[Page extract]
<<<<
By Andrea Nelson, Director Impacting Teaching Transforming Learning (ITTL)
Happy New Year! As you and I consider our successes, failures, and challenges of the previous year, let’s also ponder in what ways we can envision and design education appropriate for the 21st century. The education system has the potential to create an enriched future through the transfer of knowledge, the training of valuable skills, and the instillation of attitudes and ethical standards. It is critical to recognize that school is not neutral. Despite the contradictions in society, schools' function and serve society. We know the past. We can prepare for that. We do not know the future. However, the children we taught in 2022 will live their adult lives from 2030 to 2070 – under very different circumstances from the ones we experience today.
The pandemic shone a spotlight on the existing inequities of race and economics. According to Paul Reville, founder, and director of the Education Redesign Lab at the Harvard Graduate School of Education (GSE), before the pandemic, marginalized children and families lived under challenging conditions. This made it difficult for them to get a high-quality education (Simon, 2021). Frederick M Hess’s 2022 article, Education After the Pandemic states:
Until March 2020, American schooling looked much like it had in 1920. Despite new technologies, ever-increasing outlays, and wave after wave of reform, the rhythms and routines of America’s schools were little changed. Students set out from their homes to school in the early morning, sat in front of a learning advisor in primary school or a series of learning advisors in secondary school, sporadically used the latest technologies, and then headed home. Dress codes, popular pedagogies, the number of adults in the building, and the technology may have changed, but what students and teachers do have not.
As human societies and our planet undergo rapid changes, we live in a time characterized by rapid change. In contrast to centuries ago changes now happen within a decade or even a year. Life on Earth is experiencing a change in environmental conditions. There is a rise in global temperatures, disruption of life's ecological cycles, and many species' extinction. We must have generations capable of developing human societies for the common good while protecting life on our planet both now and in the future. Advancing technologies for information and communication enable us to access new types of information, but they can also spread misinformation, slander, and confusion.
>>>>
[Recorded data]
<<<<
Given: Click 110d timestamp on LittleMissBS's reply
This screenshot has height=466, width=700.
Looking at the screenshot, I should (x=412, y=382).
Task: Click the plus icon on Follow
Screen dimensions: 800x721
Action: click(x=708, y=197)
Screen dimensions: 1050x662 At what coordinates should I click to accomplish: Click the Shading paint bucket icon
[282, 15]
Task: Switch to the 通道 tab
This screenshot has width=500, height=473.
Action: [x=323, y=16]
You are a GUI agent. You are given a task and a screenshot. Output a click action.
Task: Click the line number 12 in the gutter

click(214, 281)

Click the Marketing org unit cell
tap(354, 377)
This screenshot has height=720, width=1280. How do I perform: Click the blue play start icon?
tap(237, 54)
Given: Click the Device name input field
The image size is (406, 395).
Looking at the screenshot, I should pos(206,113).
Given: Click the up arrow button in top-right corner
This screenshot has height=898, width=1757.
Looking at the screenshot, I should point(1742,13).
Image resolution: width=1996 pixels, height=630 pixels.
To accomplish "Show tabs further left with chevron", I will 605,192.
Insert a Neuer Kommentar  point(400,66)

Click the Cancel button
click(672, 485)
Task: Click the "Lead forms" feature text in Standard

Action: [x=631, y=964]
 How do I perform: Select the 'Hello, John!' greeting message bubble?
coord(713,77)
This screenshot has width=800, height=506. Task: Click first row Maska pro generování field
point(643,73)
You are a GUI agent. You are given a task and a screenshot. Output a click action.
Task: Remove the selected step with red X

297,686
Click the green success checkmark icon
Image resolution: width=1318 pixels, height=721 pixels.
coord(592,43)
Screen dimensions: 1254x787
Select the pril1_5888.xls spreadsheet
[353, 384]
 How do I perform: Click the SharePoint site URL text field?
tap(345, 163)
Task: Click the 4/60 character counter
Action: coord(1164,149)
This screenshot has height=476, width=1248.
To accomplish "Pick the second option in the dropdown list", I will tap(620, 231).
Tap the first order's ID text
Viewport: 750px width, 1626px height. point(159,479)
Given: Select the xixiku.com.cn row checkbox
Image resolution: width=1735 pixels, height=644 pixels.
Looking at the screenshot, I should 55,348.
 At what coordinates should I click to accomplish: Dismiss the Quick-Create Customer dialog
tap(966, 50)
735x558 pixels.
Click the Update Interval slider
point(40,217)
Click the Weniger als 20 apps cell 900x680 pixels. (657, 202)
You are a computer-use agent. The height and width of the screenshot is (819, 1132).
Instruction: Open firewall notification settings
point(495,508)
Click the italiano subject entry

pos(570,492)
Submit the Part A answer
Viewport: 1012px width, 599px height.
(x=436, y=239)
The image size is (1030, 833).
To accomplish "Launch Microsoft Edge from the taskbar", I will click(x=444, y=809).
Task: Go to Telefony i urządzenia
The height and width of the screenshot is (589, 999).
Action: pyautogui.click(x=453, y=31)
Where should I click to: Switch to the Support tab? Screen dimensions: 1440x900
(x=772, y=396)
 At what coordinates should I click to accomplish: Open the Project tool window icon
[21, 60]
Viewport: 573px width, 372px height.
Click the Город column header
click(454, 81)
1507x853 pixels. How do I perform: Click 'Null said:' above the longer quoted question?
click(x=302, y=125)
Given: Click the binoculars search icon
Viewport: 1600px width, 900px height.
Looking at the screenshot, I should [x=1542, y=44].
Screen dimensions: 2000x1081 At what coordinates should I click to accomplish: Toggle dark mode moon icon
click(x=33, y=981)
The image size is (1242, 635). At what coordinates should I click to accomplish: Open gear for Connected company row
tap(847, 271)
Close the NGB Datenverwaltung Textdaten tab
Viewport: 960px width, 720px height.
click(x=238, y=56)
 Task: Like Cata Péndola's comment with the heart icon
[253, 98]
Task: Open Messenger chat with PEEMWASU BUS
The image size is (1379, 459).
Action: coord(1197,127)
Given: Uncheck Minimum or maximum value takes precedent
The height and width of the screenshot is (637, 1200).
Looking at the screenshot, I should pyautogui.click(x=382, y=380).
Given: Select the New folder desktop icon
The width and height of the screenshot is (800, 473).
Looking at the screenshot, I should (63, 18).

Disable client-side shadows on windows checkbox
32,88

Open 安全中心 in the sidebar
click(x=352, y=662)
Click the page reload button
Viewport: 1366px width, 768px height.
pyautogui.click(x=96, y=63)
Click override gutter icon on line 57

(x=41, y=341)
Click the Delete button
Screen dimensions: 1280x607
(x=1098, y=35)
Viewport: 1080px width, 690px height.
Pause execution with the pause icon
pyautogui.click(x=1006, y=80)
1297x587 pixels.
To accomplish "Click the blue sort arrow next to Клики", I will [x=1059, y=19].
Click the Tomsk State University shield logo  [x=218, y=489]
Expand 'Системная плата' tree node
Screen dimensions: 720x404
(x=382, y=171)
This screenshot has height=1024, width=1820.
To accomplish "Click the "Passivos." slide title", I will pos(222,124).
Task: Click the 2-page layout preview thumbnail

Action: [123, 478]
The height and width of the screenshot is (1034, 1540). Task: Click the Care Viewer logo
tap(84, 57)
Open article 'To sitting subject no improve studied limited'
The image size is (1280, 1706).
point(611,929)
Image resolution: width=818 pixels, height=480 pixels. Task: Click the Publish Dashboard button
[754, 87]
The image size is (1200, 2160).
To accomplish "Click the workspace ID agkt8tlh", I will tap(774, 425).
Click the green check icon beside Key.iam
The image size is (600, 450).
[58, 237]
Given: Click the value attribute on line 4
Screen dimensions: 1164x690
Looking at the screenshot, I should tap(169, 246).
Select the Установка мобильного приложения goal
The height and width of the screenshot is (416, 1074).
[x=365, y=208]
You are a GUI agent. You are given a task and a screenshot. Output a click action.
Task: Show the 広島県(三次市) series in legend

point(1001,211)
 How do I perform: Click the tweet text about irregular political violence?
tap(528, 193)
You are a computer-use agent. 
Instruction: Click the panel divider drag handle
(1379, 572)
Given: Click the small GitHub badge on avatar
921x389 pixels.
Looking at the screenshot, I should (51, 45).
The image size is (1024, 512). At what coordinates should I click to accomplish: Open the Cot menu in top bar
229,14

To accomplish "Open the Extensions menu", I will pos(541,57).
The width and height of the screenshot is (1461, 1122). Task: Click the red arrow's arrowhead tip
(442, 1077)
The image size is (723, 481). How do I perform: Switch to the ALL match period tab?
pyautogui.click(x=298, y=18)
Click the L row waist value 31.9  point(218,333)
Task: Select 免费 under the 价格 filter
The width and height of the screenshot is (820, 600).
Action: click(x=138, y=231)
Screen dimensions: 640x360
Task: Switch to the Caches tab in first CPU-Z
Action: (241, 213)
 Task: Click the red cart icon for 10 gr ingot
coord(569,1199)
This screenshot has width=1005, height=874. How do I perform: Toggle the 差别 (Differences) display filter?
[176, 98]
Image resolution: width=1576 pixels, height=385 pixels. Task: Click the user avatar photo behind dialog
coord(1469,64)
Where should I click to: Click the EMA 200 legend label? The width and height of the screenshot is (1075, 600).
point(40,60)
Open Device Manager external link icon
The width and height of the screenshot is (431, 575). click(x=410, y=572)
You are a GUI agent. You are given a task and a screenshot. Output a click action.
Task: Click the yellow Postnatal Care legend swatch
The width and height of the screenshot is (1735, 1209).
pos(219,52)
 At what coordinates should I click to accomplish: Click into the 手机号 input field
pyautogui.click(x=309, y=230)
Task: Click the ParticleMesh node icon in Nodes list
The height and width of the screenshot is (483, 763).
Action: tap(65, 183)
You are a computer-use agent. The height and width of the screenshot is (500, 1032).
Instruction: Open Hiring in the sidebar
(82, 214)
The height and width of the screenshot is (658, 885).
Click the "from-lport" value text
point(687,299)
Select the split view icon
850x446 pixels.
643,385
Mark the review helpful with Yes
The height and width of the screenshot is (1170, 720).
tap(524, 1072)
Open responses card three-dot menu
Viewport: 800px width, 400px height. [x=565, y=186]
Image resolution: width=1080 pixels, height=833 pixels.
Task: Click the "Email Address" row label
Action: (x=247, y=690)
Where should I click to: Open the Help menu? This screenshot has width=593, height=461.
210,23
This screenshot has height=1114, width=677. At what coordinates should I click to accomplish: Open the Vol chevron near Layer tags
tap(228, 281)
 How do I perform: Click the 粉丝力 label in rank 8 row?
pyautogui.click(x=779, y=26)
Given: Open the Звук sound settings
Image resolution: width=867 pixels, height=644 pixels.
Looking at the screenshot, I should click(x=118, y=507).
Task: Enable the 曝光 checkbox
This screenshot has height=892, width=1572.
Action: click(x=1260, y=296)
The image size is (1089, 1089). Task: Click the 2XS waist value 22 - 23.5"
>>>>
[Activity A]
In the article on education, who is the founder and director of the Education Redesign Lab at the Harvard Graduate School of Education?
[Activity B]
Rewrite the part of the education article that begins at the words "As human societies" and stops after "slander, and confusion.", putting "rumor" in place of "slander".

[Written reply A]
Paul Reville

[Written reply B]
As human societies and our planet undergo rapid changes, we live in a time characterized by rapid change. In contrast to centuries ago changes now happen within a decade or even a year. Life on Earth is experiencing a change in environmental conditions. There is a rise in global temperatures, disruption of life's ecological cycles, and many species' extinction. We must have generations capable of developing human societies for the common good while protecting life on our planet both now and in the future. Advancing technologies for information and communication enable us to access new types of information, but they can also spread misinformation, rumor, and confusion.